Copy out everything from the line containing "I will coord(1650,65)." down to the line containing "point(21,316)", both lines included, exactly as they appear in the items below.

--

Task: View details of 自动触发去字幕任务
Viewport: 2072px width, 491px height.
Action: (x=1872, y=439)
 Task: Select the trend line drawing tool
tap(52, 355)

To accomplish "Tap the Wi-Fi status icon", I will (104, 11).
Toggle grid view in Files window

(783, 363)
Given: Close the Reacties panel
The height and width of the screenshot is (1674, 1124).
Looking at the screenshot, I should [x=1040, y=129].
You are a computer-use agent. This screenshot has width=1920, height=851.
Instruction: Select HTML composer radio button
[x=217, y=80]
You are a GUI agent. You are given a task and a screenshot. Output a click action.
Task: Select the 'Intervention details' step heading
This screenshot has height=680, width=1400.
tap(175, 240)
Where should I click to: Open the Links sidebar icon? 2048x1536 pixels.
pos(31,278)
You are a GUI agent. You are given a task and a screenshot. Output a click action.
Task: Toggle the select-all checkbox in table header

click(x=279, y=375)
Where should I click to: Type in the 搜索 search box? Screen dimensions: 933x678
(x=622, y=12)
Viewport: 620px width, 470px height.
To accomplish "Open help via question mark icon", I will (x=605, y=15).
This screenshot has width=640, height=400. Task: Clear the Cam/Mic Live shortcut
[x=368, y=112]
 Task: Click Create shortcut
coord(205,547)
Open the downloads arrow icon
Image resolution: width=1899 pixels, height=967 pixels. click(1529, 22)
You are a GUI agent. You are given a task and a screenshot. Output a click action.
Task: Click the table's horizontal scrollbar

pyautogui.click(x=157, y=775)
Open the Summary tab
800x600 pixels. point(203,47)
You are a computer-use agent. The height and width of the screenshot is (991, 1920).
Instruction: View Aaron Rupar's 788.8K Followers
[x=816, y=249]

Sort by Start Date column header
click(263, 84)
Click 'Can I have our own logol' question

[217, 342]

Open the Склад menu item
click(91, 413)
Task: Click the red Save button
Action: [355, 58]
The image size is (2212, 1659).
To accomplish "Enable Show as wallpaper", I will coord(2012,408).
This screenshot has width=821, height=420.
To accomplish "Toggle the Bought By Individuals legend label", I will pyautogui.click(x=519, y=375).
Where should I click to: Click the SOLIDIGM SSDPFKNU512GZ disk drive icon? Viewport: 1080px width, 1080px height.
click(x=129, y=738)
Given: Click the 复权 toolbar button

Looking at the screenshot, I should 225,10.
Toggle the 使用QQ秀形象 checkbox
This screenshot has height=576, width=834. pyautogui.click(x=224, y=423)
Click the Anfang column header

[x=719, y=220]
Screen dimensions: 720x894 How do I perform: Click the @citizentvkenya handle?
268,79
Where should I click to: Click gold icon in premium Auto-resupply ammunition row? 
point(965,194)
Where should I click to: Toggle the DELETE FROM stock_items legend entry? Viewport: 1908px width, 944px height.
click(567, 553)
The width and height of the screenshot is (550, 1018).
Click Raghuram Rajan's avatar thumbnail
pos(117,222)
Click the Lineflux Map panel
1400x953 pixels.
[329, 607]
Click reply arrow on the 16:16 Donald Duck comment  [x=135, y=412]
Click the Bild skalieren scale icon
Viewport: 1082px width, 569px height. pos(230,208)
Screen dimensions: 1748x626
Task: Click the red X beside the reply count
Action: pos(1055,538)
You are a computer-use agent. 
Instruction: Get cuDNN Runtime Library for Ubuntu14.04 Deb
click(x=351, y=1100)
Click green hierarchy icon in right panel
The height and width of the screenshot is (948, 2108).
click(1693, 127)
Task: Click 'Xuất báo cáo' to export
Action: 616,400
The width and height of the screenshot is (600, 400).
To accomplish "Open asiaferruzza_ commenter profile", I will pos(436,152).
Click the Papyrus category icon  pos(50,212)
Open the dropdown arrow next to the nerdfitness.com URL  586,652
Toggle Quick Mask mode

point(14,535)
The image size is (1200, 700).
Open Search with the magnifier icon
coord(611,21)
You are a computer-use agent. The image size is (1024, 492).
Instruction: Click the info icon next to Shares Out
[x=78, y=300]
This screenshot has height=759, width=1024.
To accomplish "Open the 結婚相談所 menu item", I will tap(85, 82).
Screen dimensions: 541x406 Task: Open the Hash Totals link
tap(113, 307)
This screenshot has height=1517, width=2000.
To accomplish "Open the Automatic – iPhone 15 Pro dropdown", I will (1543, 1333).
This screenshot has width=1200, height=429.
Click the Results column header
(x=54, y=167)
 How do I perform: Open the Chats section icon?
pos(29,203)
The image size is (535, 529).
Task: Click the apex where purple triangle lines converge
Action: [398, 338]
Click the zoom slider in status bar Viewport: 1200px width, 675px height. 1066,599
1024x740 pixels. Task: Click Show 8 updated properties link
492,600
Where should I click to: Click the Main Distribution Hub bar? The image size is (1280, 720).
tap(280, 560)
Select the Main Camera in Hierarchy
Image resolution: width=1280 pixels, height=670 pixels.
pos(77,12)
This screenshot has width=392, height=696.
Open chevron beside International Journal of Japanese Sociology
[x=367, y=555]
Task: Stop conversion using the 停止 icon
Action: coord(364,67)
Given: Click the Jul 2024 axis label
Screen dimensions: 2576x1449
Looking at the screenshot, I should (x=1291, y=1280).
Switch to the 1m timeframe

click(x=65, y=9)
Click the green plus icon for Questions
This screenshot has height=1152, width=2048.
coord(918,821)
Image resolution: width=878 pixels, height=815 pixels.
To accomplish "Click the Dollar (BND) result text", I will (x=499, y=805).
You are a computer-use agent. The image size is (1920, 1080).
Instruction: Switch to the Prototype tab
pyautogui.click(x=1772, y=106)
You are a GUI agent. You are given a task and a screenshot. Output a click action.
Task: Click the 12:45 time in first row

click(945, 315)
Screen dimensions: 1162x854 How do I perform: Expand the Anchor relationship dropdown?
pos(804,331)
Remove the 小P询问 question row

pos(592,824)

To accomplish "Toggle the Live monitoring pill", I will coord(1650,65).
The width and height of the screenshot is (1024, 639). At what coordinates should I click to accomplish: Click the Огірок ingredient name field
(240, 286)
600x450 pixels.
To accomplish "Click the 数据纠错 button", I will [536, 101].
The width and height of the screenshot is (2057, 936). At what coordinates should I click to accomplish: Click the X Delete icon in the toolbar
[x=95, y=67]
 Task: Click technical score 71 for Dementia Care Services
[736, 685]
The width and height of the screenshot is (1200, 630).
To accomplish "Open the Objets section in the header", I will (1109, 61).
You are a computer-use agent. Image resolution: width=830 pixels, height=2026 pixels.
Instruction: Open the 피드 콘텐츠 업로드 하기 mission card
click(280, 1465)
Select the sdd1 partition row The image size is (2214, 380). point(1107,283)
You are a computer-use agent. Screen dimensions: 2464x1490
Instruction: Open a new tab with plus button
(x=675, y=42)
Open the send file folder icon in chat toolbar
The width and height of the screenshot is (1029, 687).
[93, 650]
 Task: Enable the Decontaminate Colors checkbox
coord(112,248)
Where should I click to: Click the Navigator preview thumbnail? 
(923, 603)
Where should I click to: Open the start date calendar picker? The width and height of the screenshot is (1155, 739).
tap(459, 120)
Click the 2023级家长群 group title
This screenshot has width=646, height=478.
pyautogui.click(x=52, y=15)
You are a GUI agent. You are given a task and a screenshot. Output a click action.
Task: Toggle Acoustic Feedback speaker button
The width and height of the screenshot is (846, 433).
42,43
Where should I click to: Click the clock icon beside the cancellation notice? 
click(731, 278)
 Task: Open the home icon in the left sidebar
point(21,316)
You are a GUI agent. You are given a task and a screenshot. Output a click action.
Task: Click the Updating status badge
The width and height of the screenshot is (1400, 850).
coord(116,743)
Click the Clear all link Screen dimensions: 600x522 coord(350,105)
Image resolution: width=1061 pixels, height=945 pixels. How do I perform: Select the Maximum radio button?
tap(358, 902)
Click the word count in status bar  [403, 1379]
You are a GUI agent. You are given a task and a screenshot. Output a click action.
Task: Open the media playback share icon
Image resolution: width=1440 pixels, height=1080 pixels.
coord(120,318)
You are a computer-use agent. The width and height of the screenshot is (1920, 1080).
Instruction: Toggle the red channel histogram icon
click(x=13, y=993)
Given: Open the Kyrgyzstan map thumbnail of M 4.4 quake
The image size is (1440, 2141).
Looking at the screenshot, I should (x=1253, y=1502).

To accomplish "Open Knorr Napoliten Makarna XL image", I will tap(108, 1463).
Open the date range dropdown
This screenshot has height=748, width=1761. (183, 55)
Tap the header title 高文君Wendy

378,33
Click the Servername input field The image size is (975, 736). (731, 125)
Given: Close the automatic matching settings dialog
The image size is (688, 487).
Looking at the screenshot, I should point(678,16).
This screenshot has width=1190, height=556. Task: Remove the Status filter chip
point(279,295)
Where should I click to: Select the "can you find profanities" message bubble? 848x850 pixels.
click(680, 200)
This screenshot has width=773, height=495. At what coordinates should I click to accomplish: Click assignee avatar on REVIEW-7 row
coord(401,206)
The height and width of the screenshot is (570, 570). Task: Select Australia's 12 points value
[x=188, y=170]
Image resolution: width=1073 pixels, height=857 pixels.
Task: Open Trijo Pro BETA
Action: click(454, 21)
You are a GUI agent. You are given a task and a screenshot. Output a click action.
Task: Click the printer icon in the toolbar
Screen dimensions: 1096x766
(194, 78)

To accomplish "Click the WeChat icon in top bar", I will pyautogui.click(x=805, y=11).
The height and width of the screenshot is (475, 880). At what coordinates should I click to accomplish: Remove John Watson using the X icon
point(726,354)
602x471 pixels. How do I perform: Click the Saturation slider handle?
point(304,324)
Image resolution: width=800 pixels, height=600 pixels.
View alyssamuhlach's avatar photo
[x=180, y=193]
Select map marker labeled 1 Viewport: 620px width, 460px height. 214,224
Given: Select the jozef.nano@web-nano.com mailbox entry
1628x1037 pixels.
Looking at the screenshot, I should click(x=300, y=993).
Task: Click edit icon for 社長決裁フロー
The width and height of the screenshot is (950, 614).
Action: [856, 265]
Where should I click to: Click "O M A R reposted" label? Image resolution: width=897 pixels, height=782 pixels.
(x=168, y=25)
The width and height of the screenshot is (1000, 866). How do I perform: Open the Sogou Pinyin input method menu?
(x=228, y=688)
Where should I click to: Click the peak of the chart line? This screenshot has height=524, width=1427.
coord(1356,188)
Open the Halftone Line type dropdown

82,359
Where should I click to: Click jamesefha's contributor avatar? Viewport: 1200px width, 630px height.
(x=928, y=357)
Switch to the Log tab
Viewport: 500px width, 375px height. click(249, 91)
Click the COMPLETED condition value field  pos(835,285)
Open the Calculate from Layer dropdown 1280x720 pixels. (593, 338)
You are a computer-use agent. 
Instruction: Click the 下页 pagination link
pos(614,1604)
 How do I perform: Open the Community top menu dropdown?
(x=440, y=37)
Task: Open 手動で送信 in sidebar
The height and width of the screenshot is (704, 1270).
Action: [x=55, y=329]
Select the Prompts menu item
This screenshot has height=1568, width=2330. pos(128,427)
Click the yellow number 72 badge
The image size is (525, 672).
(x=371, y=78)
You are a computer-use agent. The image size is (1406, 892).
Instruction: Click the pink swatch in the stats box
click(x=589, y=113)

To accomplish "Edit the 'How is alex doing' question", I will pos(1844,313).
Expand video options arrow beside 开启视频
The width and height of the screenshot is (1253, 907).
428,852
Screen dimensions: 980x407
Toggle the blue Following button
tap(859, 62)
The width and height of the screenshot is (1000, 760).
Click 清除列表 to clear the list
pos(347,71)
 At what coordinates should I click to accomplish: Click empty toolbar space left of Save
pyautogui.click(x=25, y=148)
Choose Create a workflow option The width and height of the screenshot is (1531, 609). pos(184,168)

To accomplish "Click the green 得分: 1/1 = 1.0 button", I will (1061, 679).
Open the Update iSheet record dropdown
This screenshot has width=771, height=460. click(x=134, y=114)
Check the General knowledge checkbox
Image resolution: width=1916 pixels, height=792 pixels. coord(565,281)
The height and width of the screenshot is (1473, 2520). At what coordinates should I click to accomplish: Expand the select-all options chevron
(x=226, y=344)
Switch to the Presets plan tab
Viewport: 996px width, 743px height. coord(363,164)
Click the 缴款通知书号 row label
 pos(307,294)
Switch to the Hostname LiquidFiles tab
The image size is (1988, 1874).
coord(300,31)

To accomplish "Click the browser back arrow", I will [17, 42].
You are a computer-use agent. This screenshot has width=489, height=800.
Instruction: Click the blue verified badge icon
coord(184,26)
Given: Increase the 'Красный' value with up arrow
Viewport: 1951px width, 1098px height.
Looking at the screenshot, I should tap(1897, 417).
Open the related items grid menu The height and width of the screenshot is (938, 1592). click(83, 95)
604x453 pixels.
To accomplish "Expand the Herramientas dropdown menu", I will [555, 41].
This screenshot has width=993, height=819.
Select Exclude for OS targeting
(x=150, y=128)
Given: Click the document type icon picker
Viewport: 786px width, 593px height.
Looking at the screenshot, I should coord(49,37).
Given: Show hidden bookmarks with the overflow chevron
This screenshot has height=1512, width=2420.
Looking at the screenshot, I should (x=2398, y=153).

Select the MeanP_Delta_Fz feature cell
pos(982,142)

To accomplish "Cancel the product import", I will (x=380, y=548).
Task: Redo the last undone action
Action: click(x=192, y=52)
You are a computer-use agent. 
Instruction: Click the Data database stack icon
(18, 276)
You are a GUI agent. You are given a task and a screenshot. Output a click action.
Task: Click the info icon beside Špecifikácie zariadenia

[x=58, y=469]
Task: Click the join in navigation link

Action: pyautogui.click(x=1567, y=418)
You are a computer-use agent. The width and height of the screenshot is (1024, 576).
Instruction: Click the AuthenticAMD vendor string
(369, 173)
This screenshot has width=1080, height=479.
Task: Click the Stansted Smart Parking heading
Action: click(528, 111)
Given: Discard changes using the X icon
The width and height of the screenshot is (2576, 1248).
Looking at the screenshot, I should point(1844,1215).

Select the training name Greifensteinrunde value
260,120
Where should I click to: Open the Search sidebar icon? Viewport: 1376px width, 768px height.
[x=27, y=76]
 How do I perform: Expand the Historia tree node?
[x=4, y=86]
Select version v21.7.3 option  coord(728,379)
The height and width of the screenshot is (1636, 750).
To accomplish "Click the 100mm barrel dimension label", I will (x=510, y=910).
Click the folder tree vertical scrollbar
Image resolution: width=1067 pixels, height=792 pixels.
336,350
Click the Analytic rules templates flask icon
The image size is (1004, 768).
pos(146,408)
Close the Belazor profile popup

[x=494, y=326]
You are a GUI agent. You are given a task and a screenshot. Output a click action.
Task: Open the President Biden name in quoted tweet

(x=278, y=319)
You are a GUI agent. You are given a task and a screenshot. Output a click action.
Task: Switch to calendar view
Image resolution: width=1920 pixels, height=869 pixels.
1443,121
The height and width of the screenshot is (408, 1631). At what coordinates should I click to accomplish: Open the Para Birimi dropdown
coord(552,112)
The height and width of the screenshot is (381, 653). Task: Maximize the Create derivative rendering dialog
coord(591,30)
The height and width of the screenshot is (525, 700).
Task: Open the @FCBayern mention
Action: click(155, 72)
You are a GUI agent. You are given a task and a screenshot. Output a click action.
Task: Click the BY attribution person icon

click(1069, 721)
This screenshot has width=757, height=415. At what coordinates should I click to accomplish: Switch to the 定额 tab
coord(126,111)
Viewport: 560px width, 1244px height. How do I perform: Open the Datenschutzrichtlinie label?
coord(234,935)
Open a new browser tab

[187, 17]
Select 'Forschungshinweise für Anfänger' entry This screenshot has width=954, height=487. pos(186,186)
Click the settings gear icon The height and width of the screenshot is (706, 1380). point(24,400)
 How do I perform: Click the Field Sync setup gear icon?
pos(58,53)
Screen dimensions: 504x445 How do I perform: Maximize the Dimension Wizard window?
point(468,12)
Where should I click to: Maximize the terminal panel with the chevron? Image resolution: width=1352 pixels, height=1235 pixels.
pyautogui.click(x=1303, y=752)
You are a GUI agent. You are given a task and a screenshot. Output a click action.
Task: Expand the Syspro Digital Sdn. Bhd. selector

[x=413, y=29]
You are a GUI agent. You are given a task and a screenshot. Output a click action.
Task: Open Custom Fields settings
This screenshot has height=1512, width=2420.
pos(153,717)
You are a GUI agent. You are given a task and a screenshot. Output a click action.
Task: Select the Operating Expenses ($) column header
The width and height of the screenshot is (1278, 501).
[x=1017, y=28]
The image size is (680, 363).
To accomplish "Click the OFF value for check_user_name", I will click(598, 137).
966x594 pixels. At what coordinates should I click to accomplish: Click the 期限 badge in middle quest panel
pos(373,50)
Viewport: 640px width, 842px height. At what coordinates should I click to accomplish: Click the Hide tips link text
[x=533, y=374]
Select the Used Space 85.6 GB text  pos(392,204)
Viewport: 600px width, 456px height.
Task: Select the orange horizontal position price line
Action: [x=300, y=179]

--

Exercise result:
To accomplish "Toggle the Live monitoring pill", I will coord(1650,65).
The width and height of the screenshot is (1024, 639). At what coordinates should I click to accomplish: Click the Огірок ingredient name field
(240, 286)
600x450 pixels.
To accomplish "Click the 数据纠错 button", I will [536, 101].
The width and height of the screenshot is (2057, 936). At what coordinates should I click to accomplish: Click the X Delete icon in the toolbar
[x=95, y=67]
 Task: Click technical score 71 for Dementia Care Services
[736, 685]
The width and height of the screenshot is (1200, 630).
To accomplish "Open the Objets section in the header", I will (1109, 61).
You are a computer-use agent. Image resolution: width=830 pixels, height=2026 pixels.
Instruction: Open the 피드 콘텐츠 업로드 하기 mission card
click(280, 1465)
Select the sdd1 partition row The image size is (2214, 380). point(1107,283)
You are a computer-use agent. Screen dimensions: 2464x1490
Instruction: Open a new tab with plus button
(x=675, y=42)
Open the send file folder icon in chat toolbar
The width and height of the screenshot is (1029, 687).
[93, 650]
 Task: Enable the Decontaminate Colors checkbox
coord(112,248)
Where should I click to: Click the Navigator preview thumbnail? 
(923, 603)
Where should I click to: Open the start date calendar picker? The width and height of the screenshot is (1155, 739).
tap(459, 120)
Click the 2023级家长群 group title
This screenshot has width=646, height=478.
pyautogui.click(x=52, y=15)
You are a GUI agent. You are given a task and a screenshot. Output a click action.
Task: Toggle Acoustic Feedback speaker button
The width and height of the screenshot is (846, 433).
42,43
Where should I click to: Click the clock icon beside the cancellation notice? 
click(731, 278)
 Task: Open the home icon in the left sidebar
point(21,316)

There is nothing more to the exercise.